-- Task objective --
With the line that contains "Screen dimensions: 1074x380" as the first line, output exactly every line through the end of the material.

[[ Dataset extract, beginning ]]

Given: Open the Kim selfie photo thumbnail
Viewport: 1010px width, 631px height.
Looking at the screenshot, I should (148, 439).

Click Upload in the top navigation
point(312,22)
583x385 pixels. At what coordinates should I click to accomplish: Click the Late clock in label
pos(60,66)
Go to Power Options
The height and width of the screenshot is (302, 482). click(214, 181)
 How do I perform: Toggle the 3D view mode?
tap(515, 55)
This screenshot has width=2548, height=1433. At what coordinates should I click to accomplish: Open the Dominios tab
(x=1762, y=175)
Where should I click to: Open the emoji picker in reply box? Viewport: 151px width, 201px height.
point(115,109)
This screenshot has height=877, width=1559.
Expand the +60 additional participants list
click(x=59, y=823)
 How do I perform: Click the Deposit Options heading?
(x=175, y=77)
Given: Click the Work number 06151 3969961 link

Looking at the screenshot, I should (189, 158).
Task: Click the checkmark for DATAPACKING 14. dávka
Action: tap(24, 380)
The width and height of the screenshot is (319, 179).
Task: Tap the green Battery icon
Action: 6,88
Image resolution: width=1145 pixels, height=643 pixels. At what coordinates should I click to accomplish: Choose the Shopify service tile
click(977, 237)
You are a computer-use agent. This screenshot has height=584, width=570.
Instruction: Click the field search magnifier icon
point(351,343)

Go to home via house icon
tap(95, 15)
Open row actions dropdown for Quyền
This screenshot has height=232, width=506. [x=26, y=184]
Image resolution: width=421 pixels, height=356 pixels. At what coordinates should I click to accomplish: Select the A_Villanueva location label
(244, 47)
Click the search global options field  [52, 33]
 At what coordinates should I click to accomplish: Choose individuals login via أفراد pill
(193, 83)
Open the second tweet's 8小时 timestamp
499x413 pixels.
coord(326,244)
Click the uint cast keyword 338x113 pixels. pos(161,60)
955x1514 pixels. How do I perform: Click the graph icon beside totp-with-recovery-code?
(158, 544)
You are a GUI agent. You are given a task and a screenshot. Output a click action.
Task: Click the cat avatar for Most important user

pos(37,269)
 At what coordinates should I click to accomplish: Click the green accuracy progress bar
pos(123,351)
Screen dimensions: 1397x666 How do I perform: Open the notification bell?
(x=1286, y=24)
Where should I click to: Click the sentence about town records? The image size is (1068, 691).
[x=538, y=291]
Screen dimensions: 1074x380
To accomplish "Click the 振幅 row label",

[[ Dataset extract, end ]]

-- Solved problem --
Screen dimensions: 1074x380
To accomplish "Click the 振幅 row label",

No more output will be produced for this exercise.